Passage:

Historic house in Savannah, Georgia, United States

The Thomas–Levy House is a historic building in Savannah, Georgia, United States. It comprises the western half of a Second Empire baroque townhouse known as the Thomas–Purse Duplex, located in the northeastern residential block of Monterey Square. It was built in 1869 for Daniel Remshart Thomas, and is part of the Savannah Historic District. Meanwhile, Savannah's Historic Preservation Commission's definition of “exceptional importance” refers to structures built outside of 1870–1923.

In a survey for Historic Savannah Foundation, Mary Lane Morrison found the building to be of significant status.

== History ==
Daniel Remshart Thomas (1843–1915) was a Savannah native. After the Civil War, he went into business with Captain Daniel Gugel Purse Sr. Three years later, the two men built a duplex, of which one half is now known as the Thomas–Levy House, with Purse owning number 14 next door. Thomas lived at number 12 with his wife Jeanne Manget. His family later moved to another duplex, the Abraham Smith & Herman Traub building at 210 East Gaston Street, where Thomas died in 1916.

The Levy family purchased the property in the 1880s, and it was renovated and added to in 1897 by department-store owner Benjamin Hirsch Levy I, a native of Alsace, France. Marion Levy Mendal died in 2019 at the age of 101. She was married to Benjamin Hirsch Levy II, grandson of the earlier owner.

The building's basement level is the home of V & J Duncan Antique Maps, Prints and Books, established in 1983 by John and Virginia (Ginger) Duncan. They purchased the property in 1977 for $36,000. They installed an elevator in 2008. John Berendt, author of Midnight in the Garden of Good and Evil, visited the Duncans in the early 1980s, during the early research for his non-fiction novel. Ginger is mentioned in the book, while both John and Ginger appear in Clint Eastwood's 1997 film adaptation.

Its courtyard features a reproduction of Antonio Canova's Psyche Revived by Cupid's Kiss sculpture that was on exhibition at the 1915 Panama–Pacific International Exposition in San Francisco.

Data extract:
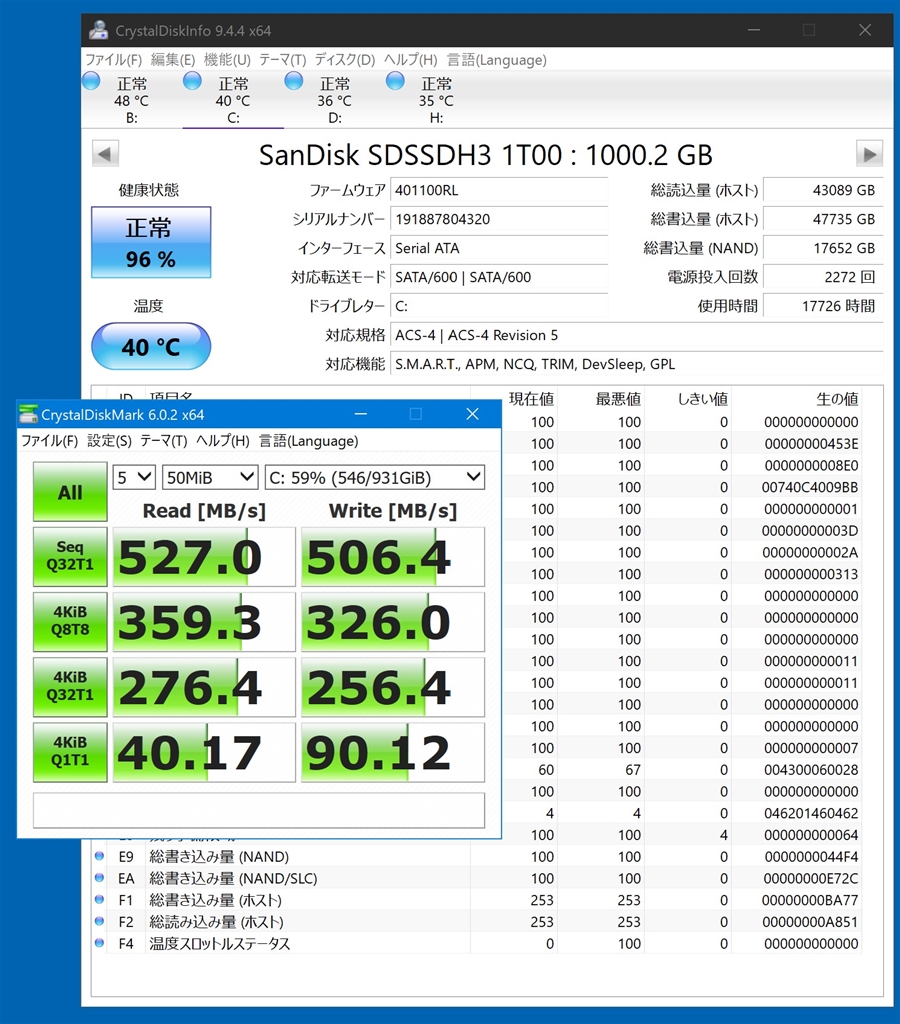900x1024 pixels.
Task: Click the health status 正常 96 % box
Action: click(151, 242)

---

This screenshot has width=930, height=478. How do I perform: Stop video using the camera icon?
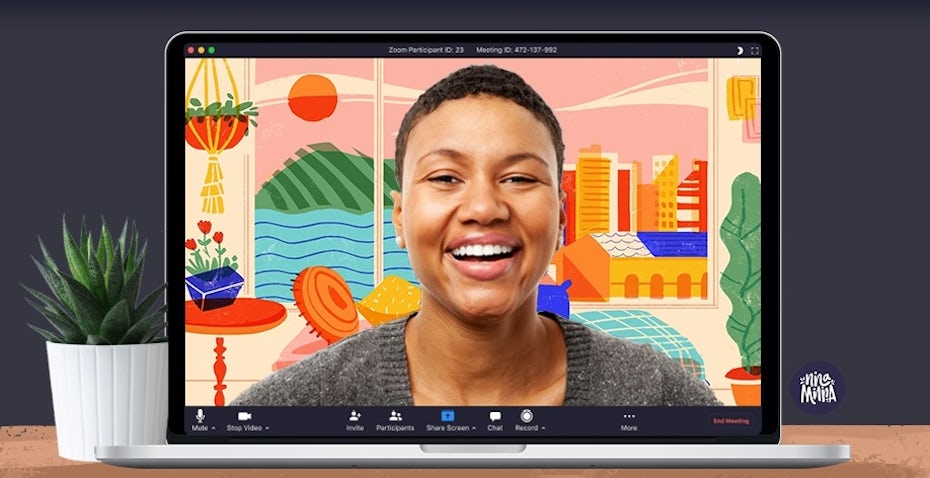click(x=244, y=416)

==

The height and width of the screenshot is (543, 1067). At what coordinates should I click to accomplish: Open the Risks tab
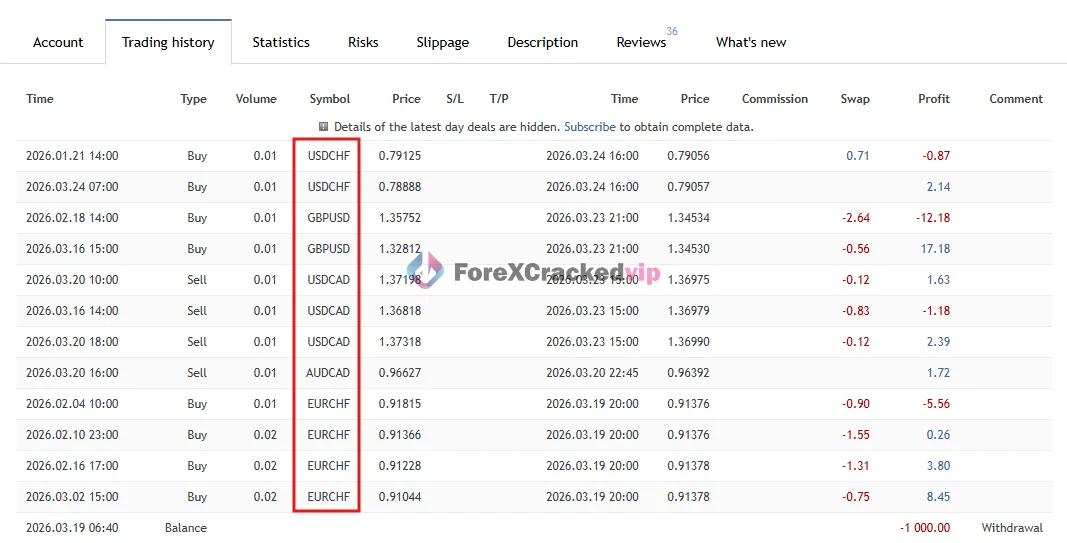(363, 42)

Actions to take:
1) Answer these questions about the passage on the Thomas–Levy House, one line each:
(a) In what year was the building constructed, and for whom?
(b) Who renovated and added to the property in 1897?
(c) In what year did John and Virginia Duncan establish the business in the building's basement?
2) Summarize the passage on the Thomas–Levy House in three sentences.

Answers to the problems:
1)
(a) It was built in 1869 for Daniel Remshart Thomas.
(b) Department-store owner Benjamin Hirsch Levy I renovated it and added to it.
(c) They established it in 1983.

2) The Thomas–Levy House, the western half of a Second Empire baroque townhouse in Monterey Square in Savannah, Georgia, was built in 1869 for Daniel Remshart Thomas. The Levy family purchased it in the 1880s, and Benjamin Hirsch Levy I renovated it and added to it in 1897. Its basement holds V & J Duncan Antique Maps, Prints and Books, which John and Virginia Duncan established in 1983, and its courtyard features a reproduction of Antonio Canova's Psyche Revived by Cupid's Kiss.